• Instructions to follow
Gather all lines in the records below that include the word "button".

[Saved data entries]
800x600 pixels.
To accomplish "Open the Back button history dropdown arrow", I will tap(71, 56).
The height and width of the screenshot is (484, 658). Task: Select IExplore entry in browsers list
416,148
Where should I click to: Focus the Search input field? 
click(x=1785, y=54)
---
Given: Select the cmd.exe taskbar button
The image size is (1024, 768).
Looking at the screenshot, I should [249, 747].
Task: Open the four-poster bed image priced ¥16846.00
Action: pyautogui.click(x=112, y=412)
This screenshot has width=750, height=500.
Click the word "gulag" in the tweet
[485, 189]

• Exercise solution
To accomplish "Open the Back button history dropdown arrow", I will tap(71, 56).
Given: Select the cmd.exe taskbar button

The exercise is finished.